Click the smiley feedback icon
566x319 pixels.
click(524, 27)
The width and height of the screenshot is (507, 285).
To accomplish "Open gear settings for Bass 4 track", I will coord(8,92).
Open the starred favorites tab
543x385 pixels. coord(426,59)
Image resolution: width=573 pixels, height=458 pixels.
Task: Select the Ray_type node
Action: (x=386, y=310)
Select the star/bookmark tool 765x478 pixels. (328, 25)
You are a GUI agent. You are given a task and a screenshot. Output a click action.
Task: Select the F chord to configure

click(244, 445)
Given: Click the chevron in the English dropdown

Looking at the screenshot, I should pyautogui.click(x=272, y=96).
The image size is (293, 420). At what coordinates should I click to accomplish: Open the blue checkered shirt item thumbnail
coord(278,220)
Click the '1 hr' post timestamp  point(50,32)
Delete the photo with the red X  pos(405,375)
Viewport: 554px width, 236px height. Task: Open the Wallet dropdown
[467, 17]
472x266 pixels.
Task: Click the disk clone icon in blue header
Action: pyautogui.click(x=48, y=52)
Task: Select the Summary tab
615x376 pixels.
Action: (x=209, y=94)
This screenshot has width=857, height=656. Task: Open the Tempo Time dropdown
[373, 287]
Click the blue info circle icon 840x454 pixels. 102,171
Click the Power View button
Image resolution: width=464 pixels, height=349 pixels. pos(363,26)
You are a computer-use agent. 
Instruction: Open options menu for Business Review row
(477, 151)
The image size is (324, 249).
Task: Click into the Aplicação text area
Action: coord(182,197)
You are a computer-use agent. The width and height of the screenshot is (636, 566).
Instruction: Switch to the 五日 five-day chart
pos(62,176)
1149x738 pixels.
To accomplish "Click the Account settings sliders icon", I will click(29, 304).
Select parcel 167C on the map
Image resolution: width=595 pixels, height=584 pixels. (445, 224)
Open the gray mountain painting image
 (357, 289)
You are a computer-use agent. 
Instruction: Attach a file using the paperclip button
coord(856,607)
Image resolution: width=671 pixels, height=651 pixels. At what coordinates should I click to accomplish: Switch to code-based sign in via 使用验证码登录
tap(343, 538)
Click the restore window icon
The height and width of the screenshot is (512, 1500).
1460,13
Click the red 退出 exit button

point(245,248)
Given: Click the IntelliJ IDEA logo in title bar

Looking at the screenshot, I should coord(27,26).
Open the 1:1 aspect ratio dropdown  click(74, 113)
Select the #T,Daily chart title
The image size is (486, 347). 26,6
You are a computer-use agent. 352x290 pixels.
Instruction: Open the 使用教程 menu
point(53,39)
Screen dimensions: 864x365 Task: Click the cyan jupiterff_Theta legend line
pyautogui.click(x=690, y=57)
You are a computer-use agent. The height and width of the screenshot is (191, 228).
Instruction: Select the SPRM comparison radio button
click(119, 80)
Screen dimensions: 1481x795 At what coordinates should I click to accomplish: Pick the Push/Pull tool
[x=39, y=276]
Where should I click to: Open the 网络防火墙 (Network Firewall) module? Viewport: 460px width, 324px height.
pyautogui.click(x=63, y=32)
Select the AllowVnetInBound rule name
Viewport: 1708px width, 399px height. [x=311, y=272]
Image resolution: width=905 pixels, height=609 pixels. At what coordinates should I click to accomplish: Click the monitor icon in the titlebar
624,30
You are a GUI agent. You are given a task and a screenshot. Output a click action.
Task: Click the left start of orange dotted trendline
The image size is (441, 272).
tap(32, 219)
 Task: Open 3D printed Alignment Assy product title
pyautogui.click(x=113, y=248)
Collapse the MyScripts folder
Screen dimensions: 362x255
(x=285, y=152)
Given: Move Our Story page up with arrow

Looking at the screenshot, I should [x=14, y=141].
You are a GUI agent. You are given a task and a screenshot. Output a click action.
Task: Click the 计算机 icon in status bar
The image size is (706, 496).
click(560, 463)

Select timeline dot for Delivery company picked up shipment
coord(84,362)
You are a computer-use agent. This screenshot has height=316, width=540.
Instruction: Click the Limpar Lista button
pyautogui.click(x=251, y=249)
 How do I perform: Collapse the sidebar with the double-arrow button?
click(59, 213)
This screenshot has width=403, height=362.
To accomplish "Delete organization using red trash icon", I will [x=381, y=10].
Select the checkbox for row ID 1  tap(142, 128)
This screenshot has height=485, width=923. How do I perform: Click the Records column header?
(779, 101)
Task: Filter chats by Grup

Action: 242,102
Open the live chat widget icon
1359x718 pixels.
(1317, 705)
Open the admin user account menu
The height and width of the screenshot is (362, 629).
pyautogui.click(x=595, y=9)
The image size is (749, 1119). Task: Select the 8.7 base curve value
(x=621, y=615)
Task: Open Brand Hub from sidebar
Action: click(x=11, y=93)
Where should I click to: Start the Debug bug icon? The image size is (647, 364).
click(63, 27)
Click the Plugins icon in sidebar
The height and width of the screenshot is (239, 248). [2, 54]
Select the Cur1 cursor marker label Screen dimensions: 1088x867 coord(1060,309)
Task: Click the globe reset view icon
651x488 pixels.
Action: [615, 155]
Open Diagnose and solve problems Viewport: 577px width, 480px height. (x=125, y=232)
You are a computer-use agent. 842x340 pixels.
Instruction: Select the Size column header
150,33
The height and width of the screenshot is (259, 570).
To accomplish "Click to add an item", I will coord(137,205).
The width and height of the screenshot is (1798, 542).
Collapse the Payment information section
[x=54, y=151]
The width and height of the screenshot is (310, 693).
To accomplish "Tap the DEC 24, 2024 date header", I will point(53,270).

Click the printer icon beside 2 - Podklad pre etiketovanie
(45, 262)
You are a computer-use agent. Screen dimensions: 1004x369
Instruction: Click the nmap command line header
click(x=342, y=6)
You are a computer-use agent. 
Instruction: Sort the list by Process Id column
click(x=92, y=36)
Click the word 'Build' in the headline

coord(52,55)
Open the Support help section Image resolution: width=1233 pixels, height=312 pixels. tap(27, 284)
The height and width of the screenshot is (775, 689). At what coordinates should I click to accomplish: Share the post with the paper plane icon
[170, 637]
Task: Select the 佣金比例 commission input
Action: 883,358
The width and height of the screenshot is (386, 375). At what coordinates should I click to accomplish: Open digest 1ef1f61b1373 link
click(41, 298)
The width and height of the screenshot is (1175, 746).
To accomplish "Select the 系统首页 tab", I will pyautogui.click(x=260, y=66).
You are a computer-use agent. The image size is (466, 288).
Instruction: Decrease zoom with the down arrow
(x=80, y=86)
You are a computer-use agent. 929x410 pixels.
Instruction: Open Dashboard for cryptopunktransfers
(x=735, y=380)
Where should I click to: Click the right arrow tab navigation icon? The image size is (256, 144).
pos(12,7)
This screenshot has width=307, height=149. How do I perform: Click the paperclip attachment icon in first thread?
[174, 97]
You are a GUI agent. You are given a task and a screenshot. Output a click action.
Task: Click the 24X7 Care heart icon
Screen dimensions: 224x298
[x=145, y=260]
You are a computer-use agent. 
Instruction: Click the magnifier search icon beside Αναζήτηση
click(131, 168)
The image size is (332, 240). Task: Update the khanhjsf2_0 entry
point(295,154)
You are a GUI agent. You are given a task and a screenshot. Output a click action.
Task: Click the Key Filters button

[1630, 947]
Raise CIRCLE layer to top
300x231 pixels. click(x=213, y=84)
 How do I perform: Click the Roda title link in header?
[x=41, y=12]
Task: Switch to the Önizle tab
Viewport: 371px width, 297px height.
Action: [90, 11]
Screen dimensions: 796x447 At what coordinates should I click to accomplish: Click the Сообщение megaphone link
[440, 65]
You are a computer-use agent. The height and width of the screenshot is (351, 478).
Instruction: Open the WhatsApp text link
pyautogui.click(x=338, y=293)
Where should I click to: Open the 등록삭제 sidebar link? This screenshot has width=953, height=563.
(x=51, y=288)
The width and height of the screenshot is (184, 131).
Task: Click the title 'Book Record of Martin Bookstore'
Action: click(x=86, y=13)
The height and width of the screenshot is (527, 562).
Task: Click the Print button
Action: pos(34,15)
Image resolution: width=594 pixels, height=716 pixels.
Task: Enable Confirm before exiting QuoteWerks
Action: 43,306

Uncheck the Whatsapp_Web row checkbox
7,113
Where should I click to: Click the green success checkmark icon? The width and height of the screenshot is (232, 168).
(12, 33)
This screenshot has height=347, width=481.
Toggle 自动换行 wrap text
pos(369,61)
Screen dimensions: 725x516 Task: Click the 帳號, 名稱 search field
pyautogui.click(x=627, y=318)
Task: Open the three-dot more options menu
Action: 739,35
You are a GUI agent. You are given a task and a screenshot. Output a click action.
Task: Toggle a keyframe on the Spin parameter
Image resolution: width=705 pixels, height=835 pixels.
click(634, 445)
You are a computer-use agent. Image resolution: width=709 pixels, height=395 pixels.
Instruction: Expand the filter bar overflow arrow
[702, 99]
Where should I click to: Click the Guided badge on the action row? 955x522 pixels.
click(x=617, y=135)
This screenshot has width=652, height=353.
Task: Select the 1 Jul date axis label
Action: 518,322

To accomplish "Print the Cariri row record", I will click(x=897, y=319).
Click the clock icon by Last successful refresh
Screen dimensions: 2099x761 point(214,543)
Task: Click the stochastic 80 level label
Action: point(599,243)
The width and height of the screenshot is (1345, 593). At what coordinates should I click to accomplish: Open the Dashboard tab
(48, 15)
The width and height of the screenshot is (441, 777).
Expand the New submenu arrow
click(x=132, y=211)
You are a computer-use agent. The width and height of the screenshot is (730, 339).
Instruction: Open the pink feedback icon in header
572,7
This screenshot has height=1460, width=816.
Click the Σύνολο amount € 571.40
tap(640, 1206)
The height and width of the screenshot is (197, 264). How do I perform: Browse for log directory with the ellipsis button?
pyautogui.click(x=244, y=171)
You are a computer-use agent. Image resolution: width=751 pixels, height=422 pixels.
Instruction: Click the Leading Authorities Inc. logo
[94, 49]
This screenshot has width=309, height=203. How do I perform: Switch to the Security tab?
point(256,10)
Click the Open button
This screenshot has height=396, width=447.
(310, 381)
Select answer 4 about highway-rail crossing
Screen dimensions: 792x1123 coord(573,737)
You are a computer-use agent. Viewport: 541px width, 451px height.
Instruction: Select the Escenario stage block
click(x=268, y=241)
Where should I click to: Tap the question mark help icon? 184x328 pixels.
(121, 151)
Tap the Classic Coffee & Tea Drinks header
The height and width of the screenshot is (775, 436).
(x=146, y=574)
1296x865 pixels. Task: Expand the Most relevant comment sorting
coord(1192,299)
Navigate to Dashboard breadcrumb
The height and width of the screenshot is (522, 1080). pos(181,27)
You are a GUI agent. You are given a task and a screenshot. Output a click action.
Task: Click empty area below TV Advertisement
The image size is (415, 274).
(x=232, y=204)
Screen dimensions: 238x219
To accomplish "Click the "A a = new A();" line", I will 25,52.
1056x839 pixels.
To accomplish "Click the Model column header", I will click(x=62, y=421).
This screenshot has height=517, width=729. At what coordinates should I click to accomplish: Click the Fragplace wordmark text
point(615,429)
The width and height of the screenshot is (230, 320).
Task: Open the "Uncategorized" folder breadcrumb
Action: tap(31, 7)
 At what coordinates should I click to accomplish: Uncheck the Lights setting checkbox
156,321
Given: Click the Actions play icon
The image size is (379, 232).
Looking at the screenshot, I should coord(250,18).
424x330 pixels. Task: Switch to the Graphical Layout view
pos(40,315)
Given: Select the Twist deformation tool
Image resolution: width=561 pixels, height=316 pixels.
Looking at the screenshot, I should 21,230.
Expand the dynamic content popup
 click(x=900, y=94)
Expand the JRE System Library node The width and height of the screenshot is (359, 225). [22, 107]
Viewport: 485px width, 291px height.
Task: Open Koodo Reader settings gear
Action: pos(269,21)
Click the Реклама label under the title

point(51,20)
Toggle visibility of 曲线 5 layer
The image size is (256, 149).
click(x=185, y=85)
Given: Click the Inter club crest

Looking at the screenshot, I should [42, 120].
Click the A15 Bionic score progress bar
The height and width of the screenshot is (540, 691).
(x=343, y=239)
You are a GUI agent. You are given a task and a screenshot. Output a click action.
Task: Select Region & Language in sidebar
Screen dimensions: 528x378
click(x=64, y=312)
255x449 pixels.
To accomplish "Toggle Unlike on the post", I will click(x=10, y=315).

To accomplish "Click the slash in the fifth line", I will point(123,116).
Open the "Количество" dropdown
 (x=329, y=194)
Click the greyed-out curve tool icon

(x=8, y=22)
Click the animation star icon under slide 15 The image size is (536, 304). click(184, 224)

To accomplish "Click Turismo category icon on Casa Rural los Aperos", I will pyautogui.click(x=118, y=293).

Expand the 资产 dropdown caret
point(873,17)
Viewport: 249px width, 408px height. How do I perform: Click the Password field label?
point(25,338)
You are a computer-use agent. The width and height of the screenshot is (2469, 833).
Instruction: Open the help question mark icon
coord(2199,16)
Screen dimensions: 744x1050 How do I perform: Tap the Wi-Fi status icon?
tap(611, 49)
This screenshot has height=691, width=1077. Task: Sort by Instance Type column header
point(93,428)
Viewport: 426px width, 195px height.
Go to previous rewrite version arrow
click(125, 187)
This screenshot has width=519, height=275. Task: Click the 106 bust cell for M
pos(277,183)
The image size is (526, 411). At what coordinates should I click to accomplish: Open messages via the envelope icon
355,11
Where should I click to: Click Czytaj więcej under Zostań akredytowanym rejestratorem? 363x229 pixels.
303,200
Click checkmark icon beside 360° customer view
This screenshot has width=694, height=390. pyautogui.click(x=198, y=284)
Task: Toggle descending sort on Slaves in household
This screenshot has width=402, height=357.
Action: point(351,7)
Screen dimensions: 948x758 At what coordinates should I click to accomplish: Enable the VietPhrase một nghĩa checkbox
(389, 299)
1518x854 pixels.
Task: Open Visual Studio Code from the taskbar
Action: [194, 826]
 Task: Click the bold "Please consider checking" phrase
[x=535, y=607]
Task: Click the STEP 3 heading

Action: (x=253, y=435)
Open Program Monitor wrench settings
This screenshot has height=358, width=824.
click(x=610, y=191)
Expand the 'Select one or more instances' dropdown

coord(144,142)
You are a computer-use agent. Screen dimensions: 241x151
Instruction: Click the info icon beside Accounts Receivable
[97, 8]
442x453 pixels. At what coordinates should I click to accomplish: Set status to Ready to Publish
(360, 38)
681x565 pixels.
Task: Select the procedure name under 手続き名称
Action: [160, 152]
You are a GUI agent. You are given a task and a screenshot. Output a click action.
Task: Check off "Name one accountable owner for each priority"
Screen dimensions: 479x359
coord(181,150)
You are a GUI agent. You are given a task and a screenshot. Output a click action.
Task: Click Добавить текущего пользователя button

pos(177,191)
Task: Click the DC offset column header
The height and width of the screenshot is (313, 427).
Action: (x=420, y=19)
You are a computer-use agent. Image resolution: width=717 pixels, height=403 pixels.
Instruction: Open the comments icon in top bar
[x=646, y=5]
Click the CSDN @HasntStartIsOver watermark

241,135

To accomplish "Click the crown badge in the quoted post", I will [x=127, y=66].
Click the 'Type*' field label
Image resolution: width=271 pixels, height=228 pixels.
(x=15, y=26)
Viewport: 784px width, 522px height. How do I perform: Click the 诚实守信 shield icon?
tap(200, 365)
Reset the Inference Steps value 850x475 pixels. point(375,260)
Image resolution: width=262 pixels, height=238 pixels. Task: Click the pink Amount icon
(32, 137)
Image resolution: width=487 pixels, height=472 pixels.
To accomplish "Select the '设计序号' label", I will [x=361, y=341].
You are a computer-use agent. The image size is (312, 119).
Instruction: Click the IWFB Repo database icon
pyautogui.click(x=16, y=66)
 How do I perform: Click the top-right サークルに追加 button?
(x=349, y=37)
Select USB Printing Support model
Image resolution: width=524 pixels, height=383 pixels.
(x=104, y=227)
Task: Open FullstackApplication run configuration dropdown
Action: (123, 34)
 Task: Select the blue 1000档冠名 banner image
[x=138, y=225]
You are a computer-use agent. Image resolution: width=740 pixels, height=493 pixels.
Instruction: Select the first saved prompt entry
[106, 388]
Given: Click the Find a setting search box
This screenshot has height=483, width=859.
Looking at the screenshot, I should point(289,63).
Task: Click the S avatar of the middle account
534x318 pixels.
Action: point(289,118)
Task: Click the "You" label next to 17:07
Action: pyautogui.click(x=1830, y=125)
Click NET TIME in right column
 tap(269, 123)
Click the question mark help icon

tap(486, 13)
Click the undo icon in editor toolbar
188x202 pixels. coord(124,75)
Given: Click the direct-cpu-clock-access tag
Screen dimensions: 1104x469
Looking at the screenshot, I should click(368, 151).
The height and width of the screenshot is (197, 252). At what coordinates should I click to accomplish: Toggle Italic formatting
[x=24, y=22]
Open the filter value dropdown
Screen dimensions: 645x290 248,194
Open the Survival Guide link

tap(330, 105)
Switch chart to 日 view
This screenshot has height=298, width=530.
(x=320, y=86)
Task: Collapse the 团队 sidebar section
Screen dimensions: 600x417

__________

### WORK INSTRUCTION
Find "Delete" in the preceding records. Copy each line that holds it.

### ANSWER TO THIS PROBLEM
Delete the photo with the red X  pos(405,375)
To accomplish "Delete organization using red trash icon", I will [x=381, y=10].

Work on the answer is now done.